Abstract:High resolution depth-maps, obtained by upsampling sparse range data from a 3D-LIDAR, find applications in many fields ranging from sensory perception to semantic segmentation and object detection. Upsampling is often based on combining data from a monocular camera to compensate the low-resolution of a LIDAR. This paper, on the other hand, introduces a novel framework to obtain dense depth-map solely from a single LIDAR point cloud; which is a research direction that has been barely explored. The formulation behind the proposed depth-mapping process relies on local spatial interpolation, using sliding-window (mask) technique, and on the Bilateral Filter (BF) where the variable of interest, the distance from the sensor, is considered in the interpolation problem.

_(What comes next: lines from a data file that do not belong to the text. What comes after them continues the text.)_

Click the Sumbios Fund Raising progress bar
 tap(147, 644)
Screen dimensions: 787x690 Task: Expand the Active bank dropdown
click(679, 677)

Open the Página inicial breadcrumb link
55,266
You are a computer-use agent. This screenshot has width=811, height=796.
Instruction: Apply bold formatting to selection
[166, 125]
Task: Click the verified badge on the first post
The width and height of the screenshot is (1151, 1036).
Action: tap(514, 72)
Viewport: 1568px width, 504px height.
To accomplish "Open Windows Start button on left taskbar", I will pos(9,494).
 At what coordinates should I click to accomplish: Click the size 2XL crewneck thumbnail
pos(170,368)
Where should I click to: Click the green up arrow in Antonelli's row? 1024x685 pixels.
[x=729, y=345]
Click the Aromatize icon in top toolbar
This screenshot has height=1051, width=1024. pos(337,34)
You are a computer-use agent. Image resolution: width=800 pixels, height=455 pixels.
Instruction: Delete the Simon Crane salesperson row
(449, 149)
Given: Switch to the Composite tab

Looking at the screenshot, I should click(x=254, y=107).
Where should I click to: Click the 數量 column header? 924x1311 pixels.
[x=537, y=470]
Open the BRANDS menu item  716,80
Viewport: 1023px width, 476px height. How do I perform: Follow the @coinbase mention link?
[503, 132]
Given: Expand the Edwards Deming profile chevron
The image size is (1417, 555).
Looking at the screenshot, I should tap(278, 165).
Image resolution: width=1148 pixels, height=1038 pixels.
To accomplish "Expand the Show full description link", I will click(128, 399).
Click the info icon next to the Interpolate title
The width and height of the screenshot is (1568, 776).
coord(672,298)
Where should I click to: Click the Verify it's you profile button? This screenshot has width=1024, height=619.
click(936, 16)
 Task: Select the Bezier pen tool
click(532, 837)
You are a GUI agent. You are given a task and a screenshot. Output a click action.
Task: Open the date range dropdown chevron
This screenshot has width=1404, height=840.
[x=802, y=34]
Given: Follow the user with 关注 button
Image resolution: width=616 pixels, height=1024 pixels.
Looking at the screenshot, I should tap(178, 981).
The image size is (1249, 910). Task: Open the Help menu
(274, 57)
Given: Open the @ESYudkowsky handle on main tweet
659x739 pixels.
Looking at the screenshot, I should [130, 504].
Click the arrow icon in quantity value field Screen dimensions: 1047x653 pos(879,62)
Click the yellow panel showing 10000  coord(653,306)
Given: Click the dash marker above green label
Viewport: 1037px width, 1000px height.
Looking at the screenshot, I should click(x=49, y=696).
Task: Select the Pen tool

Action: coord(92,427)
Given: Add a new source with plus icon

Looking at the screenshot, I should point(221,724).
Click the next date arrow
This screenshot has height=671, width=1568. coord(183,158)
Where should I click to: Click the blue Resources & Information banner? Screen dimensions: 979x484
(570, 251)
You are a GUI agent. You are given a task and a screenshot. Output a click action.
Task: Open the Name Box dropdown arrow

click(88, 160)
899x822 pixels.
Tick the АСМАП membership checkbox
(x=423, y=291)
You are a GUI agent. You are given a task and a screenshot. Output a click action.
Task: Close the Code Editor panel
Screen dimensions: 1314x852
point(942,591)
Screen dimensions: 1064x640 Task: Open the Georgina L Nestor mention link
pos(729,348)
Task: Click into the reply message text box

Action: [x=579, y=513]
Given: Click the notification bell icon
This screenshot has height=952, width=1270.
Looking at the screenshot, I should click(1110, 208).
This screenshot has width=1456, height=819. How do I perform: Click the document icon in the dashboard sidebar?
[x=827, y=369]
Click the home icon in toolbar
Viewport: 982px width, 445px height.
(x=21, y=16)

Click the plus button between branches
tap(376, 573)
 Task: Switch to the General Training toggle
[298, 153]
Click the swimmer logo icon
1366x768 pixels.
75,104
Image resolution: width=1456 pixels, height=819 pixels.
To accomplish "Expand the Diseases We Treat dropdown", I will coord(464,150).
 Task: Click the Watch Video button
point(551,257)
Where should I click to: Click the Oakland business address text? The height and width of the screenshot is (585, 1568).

In particular, the BF is conveniently modified to perform depth-map upsampling such that the edges (foreground-background discontinuities) are better preserved by means of a proposed method which influences the range-based weighting term. Other methods for spatial upsampling are discussed, evaluated and compared in terms of different error measures. This paper also researches the role of the mask's size in the performance of the implemented methods. Quantitative and qualitative results from experiments on the KITTI Database, using LIDAR point clouds only, show very satisfactory performance of the approach introduced in this work.